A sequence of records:
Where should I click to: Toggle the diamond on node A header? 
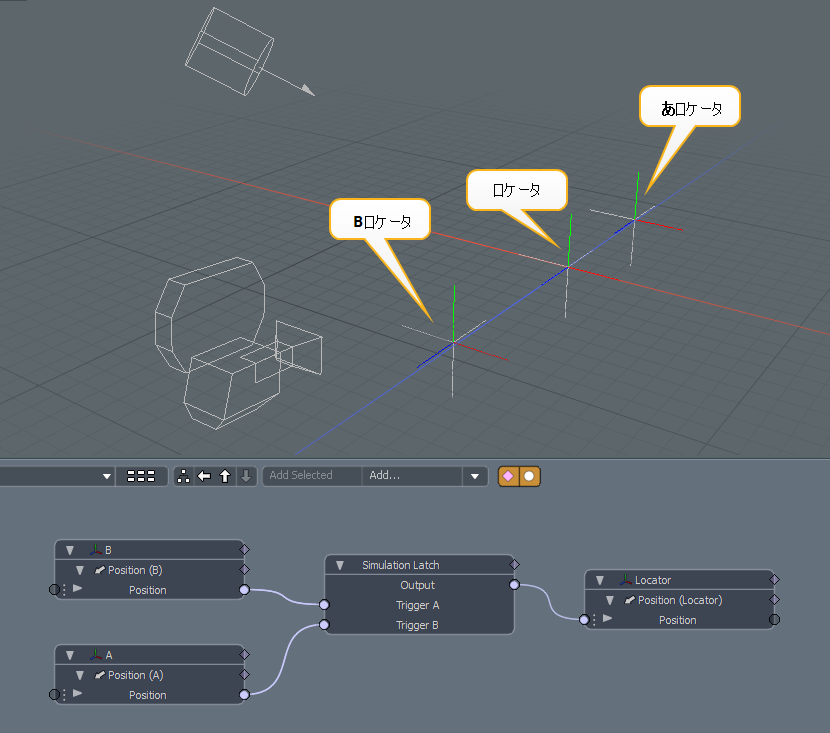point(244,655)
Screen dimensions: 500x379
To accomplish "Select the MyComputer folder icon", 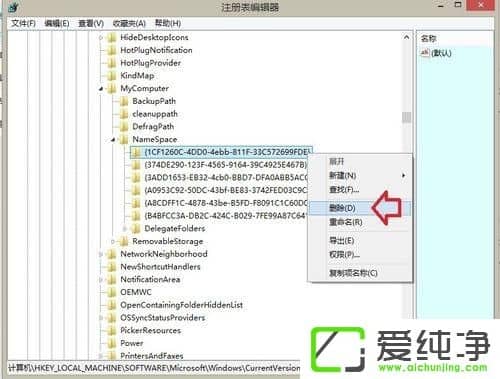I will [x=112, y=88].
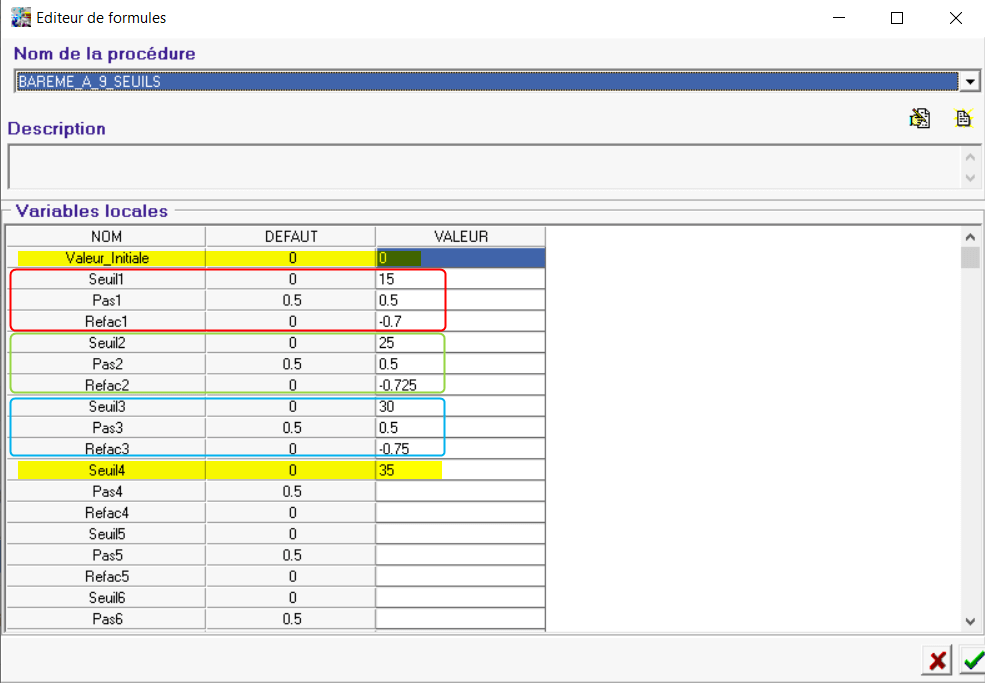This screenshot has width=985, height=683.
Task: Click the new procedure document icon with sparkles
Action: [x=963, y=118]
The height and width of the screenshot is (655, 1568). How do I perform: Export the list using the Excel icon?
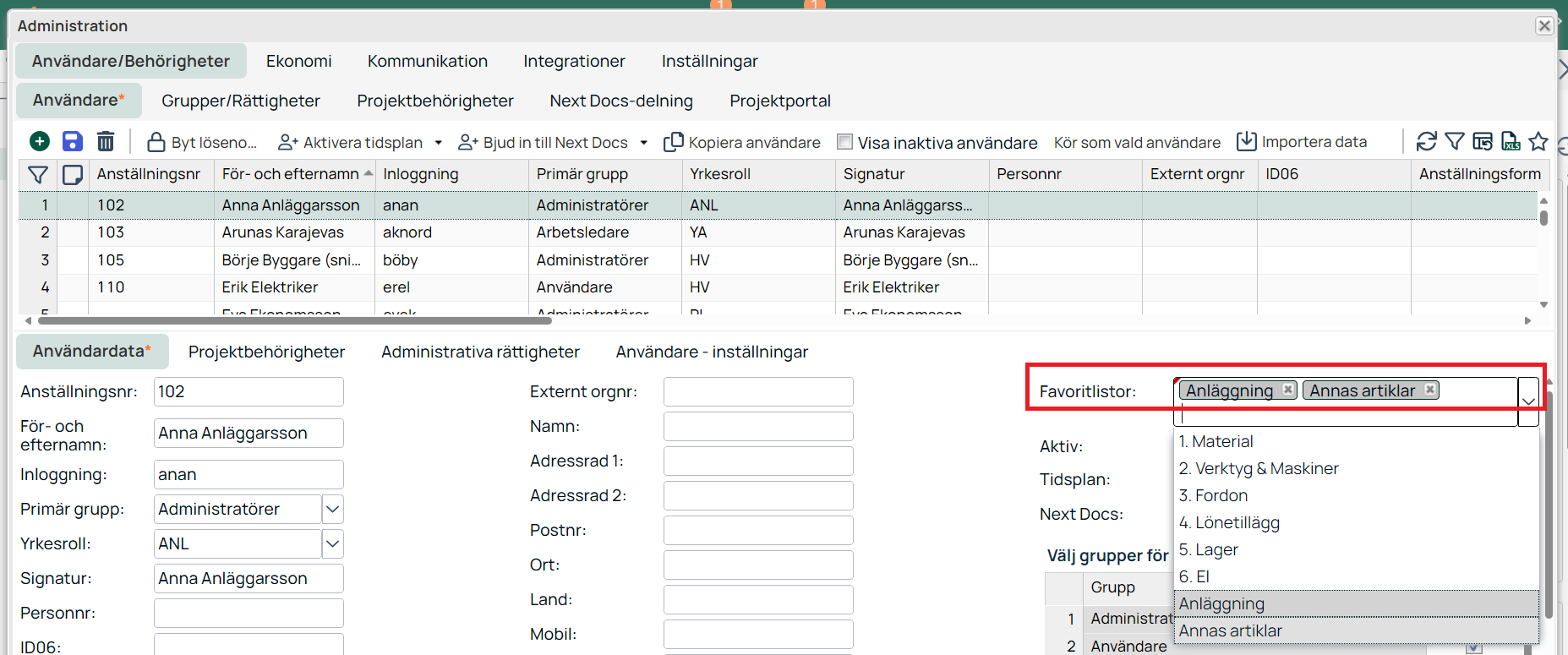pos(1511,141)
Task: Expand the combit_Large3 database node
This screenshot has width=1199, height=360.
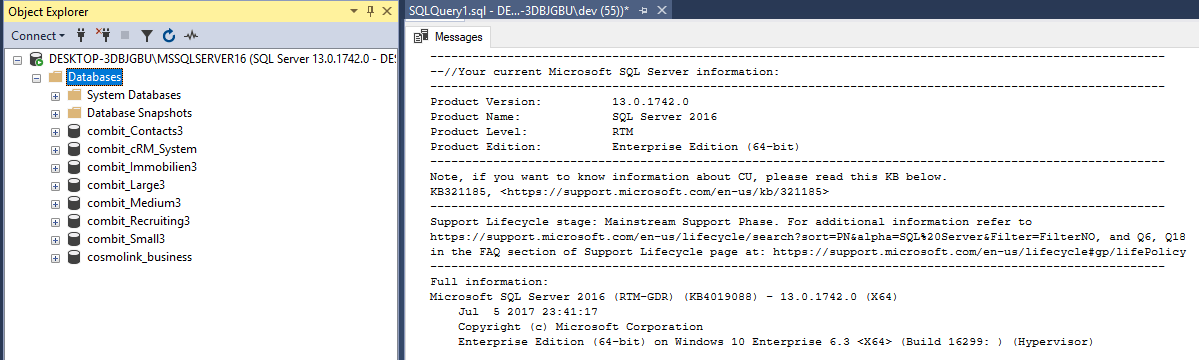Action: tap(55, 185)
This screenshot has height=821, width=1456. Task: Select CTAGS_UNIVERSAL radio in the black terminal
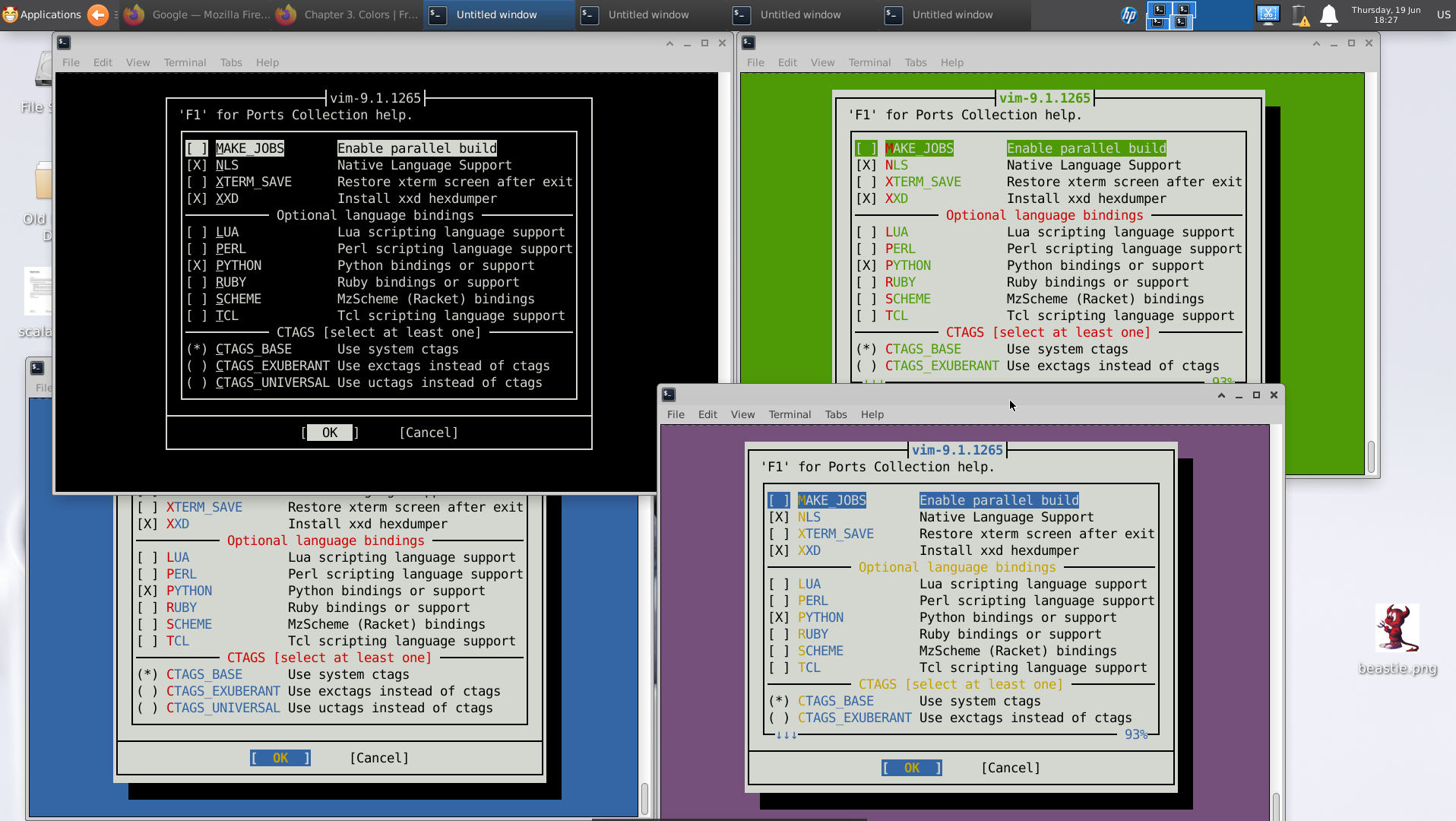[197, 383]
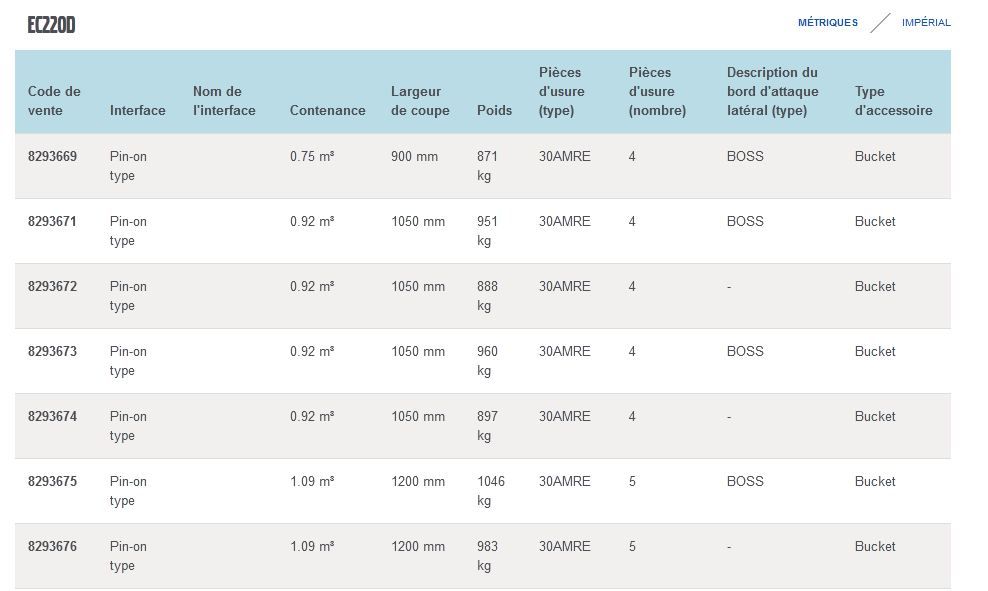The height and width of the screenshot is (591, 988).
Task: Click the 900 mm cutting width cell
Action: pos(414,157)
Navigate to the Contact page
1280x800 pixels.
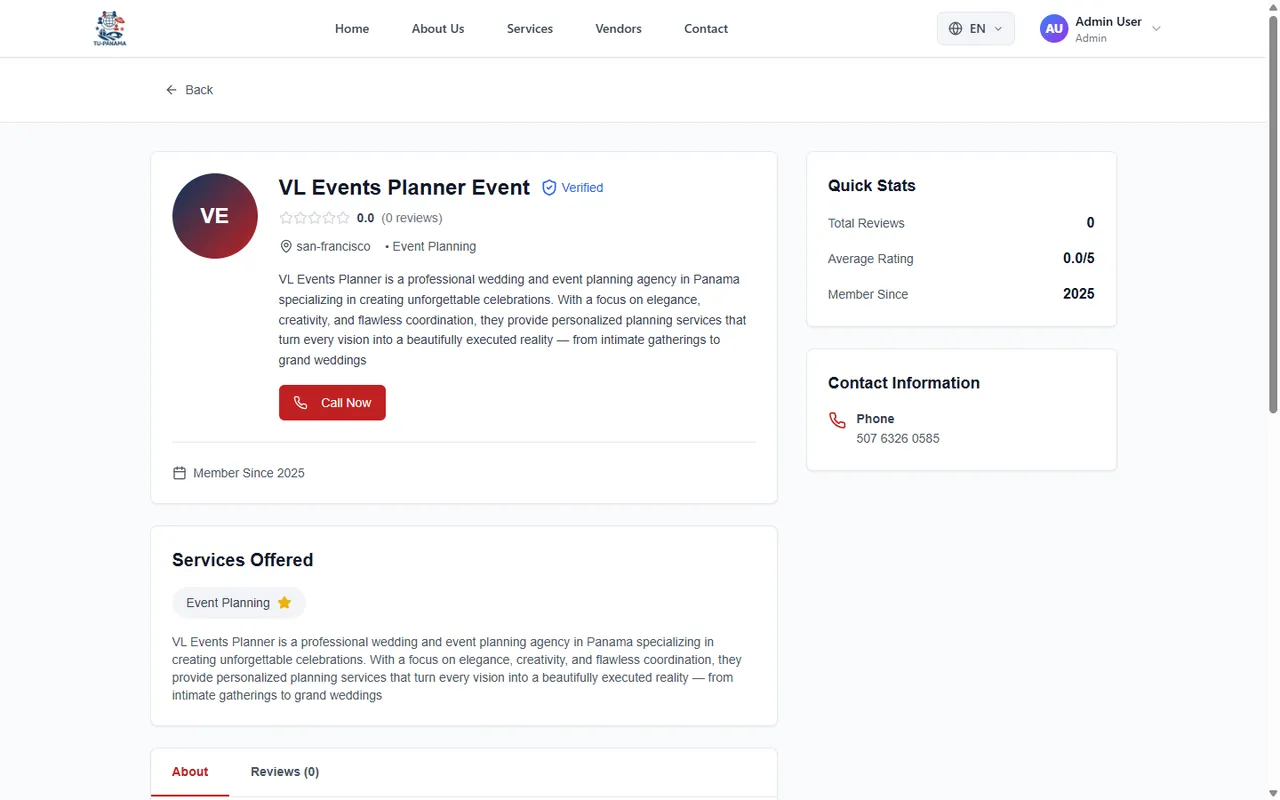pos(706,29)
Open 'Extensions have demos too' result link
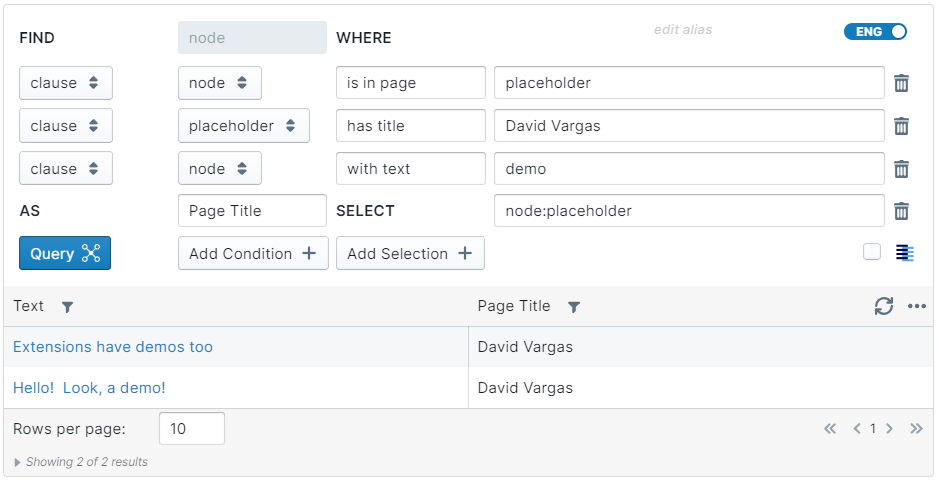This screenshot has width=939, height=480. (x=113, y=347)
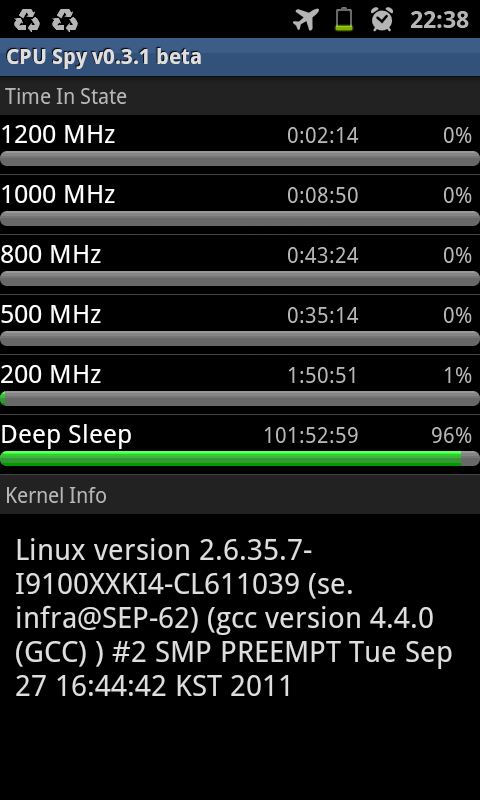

# SHORT EXERCISE
Reproduce the records verbatim, beginning with the line that contains "This screenshot has height=821, width=1456." and continuing through the end of the records, with both ends included. Omit the pictures from your reproduction.

# EXERCISE ANSWER
This screenshot has height=821, width=1456. Task: Select CTAGS_UNIVERSAL radio in the black terminal
[197, 383]
The height and width of the screenshot is (591, 988).
Task: Click the 900 mm cutting width cell
Action: pos(414,157)
Navigate to the Contact page
1280x800 pixels.
pos(706,29)
Open 'Extensions have demos too' result link
This screenshot has width=939, height=480. (x=113, y=347)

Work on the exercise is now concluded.